Re: Ethernet Gateway (Link150/ EGX150) HTTPS?

Hi Asif,

 

From your original post;

 

'If the customer lacks a certificate from a trusted authority or use HTTP instead of HTTPS, the HTTPS connection must not be enabled inside the EGX150. Cause, this kind of non-ideal communication (EGX150 having HTTPS and the customer using HTTP), leaves Man-in-the-middle type vulnerability in the system.'

 

I have highlighted a selection of 'what if occurances'.

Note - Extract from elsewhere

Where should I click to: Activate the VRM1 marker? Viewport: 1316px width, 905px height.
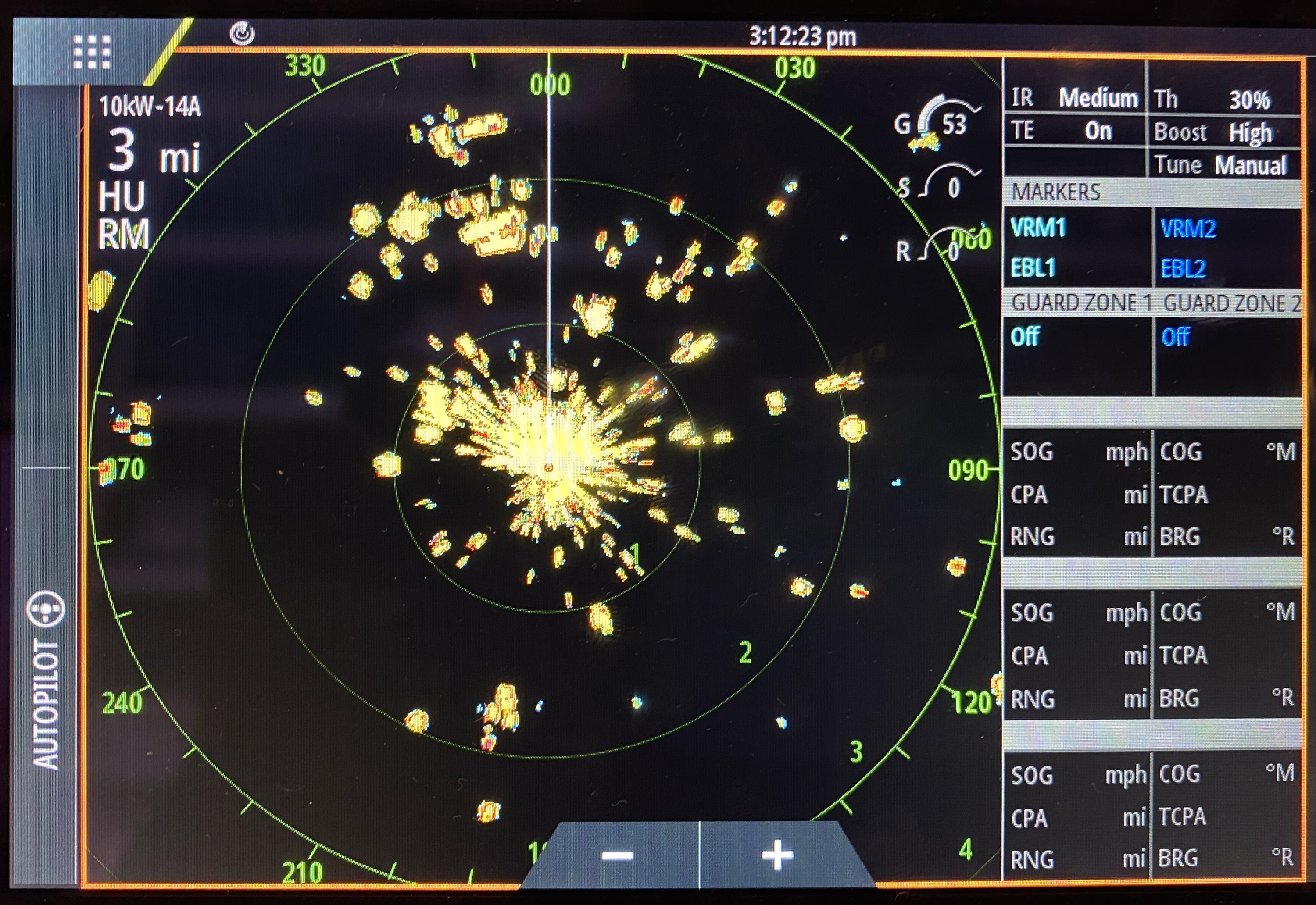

My customer when we set the system up wants to secure the system as much as possible, the EGX150 has the ability to use HTTPS, so i enable that function. But i can't disable HTTP.

 

It appears that because i can't disable HTTP there is a Man-in-the-middle type vulnerability?

 

If i could disable HTTP (Port 80) in the configuration, so the EGX150 does not forward a request internally, would that stop the vulnerability?

 

Regards

 

Darren

AndersDahlskog
Lieutenant JG Lieutenant JG
Lieutenant JG
0 Likes
0
552

Re: Ethernet Gateway (Link150/ EGX150) HTTPS?

Hi we get reports that with it is no longer possible to double click on the icon in Network explorer to open webbpage with the latest firmware. Instead you have to right click and then proporties to to click on the webbpage link there. Have observed the same with PM8000.

Has this anything to do with the above question/answer ?

 

BR/Anders

Asif_Choudhury
Schneider Alumni (Retired)
Schneider Alumni (Retired)
0 Likes
0
549

Re: Ethernet Gateway (Link150/ EGX150) HTTPS?

When HTTPS is enabled, EGX150 will stop communicating over HTTP and port 80 will not be used.